Information Governance and Stakeholders: Taking the Complexity Out of Getting Started

By Matthew Bernstein, Bernstein Data

Many Information Governance (IG) projects (sometimes even an entire IG “Program” or function!) are initiated when senior management realizes that a specific “issue” requires an urgent and vigorous response. The issue could be an audit finding, a regulatory enforcement action, the advent of new regulations, or an enterprise cost strategy, to name just a few.

For the business leader or project manager charged with sponsoring or leading the project, it can be difficult to balance gaining the support of senior management (that we always hear is vital to success) with gaining agreement on what to do and how to do it. How do you overcome the governance delays of “It’s too a big an issue and we need multiple stakeholders’ input” while mitigating the execution risk that comes with “We’ve just got to get started on this project”?

As with governance of any large project, the answer is to break it down into comprehensible components that can be quickly grasped and approved by individuals with limited knowledge and time to review the issues. Start by addressing three critical project planning pitfalls that can derail the long-term success of an IG project. If these are clarified early on, projects can “get started” and create the early wins that build credibility and momentum.

• First, ambiguous objective. Is it risk mitigation, cost reduction, or a business opportunity? Which objective should the project address first to prove its value?
• Second, unfocused effort. What are the timeframes and data priorities that will most effectively achieve the critical objective? Should the timeframe focus be to “stop the bleeding” going forward or remediate legacy systems? Should the data priority be determined by risk, business-unit, region, data store, or data type?
• Third, ‘magic bullet’ obsession. There can be a tendency (especially for senior management!) to assume that only one component of the operating model (people, governance, process, technology) is missing. The urgent pursuit of a “magic bullet” becomes the critical activity, (e.g., a new policy or a new enterprise IT solution), instead of an approach that considers which operating components are actually required for success.

Here is a concrete example of “how to get started” without bogging down in governance or charging ahead with the wrong approach, using Defensible Disposal as the example.

“Defensible Disposal” is of increasing interest to enterprises. This can be both a risk and business objective, as defined below:

• Reduce the amount of data held to decrease processing costs; streamline control processes; and reduce privacy, eDiscovery, and litigation risks and costs by disposing of information no longer required for legal, regulatory, or business purposes.
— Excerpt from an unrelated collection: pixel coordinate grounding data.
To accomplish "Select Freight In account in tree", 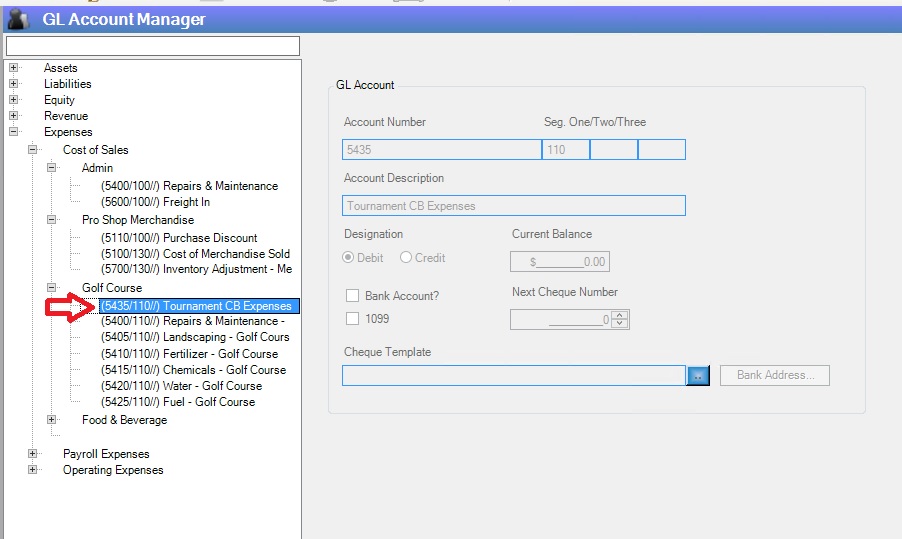I will (155, 202).
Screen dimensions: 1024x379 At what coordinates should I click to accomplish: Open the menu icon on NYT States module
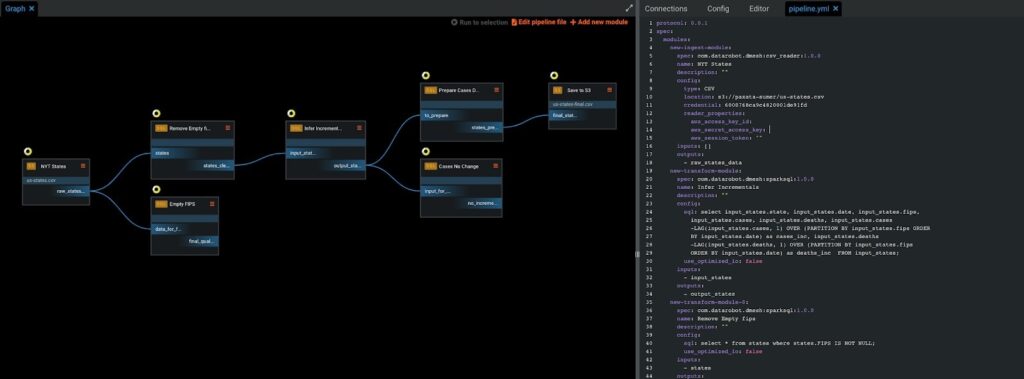click(x=83, y=166)
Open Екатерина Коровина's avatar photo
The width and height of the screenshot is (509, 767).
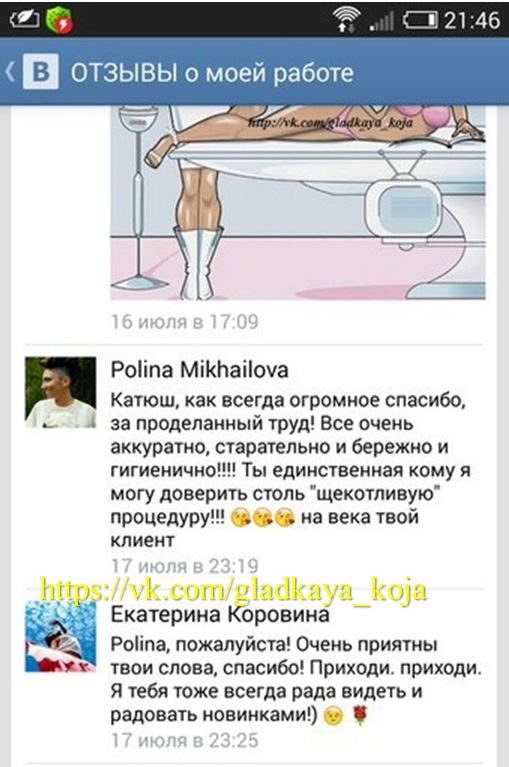(x=61, y=636)
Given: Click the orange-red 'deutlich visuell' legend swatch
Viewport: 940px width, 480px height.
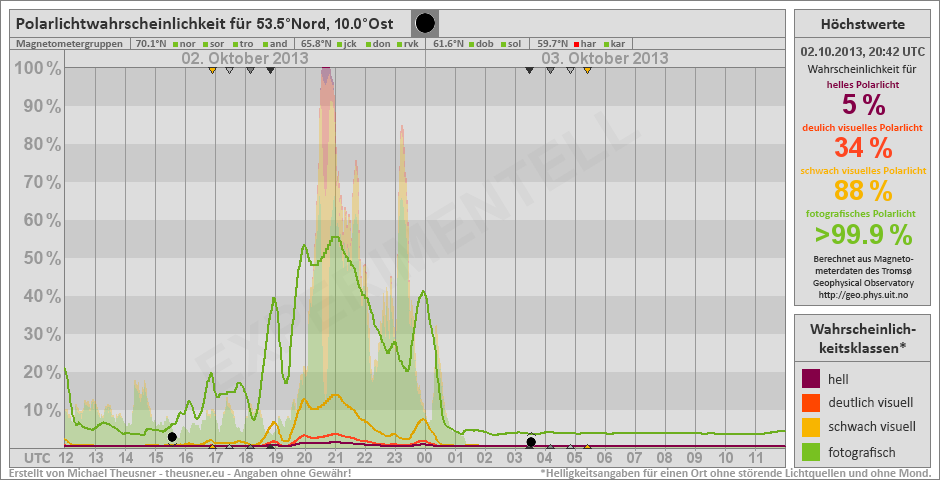Looking at the screenshot, I should pos(812,403).
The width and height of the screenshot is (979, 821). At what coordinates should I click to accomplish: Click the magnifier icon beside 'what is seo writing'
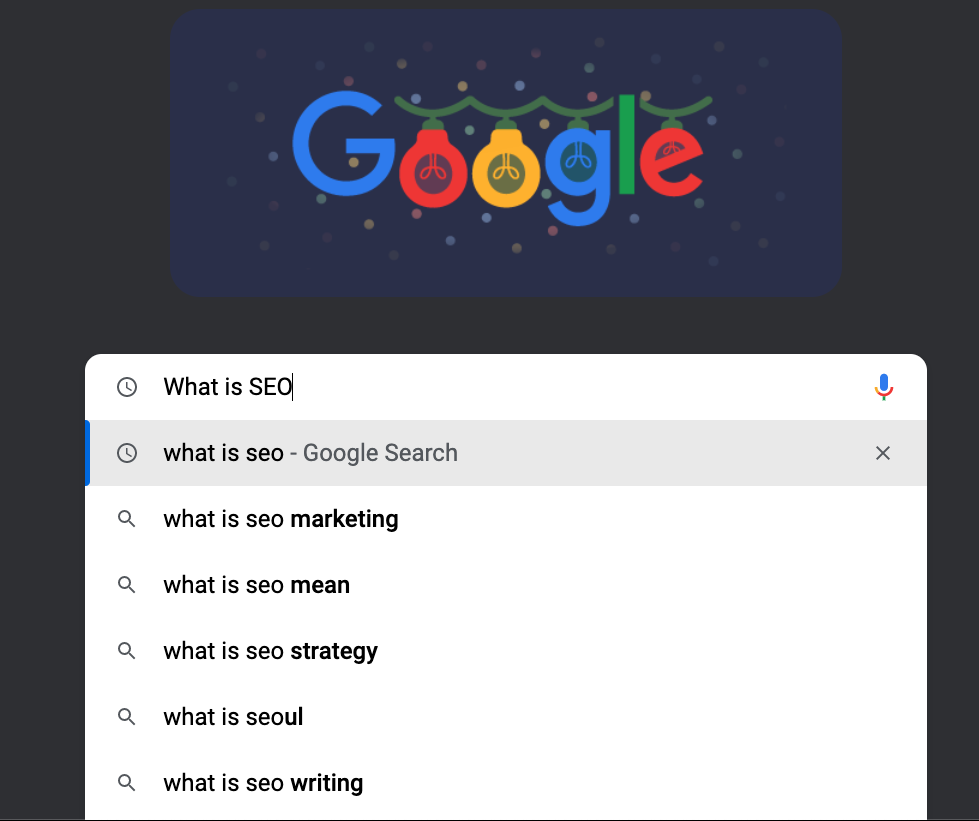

It is easy to see why senior management would support this objective…and have lots of opinions and ideas on what to do! But, to “get started”, management could be asked to endorse the following as the initial objective, focus, and operating model for the program:

• “The growth of privacy legislation around the world is creating heightened financial and reputational risks associated with the collection and use of personal data. Thus, the critical objective of the Defensible Disposal project will be risk reduction: reducing the company’s retention of personal data that would most likely be subject to regulatory or consumer challenge.
• “The largest concentration of personal data is in our consumer banking business and the project’s initial focus will be on improving Information Governance in that division to support Defensible Disposal. We believe the greatest risk lies in retail consumer clients’ reaction to the collection of information in the context of new product marketing and onboarding.
• “Key to success will be the services and technology that provide regulatory intelligence and privacy program management. With the first, we will establish the sets of requirements we are subject to in the multiple jurisdictions in which we operate. With the second, we will create a suitable knowledge base of our personal data. These are the prerequisites for proposing a disposal plan.”

Obviously, establishing these high-level parameters will first require background work: understanding senior management’s concerns and making a meaningful assessment of the organization’s current state. But, the time and place to discover and agree on the initial objectives and activities – to get the program quickly underway – is not in a program steering committee or a presentation to senior management.

“Measure twice; cut once”…and get going!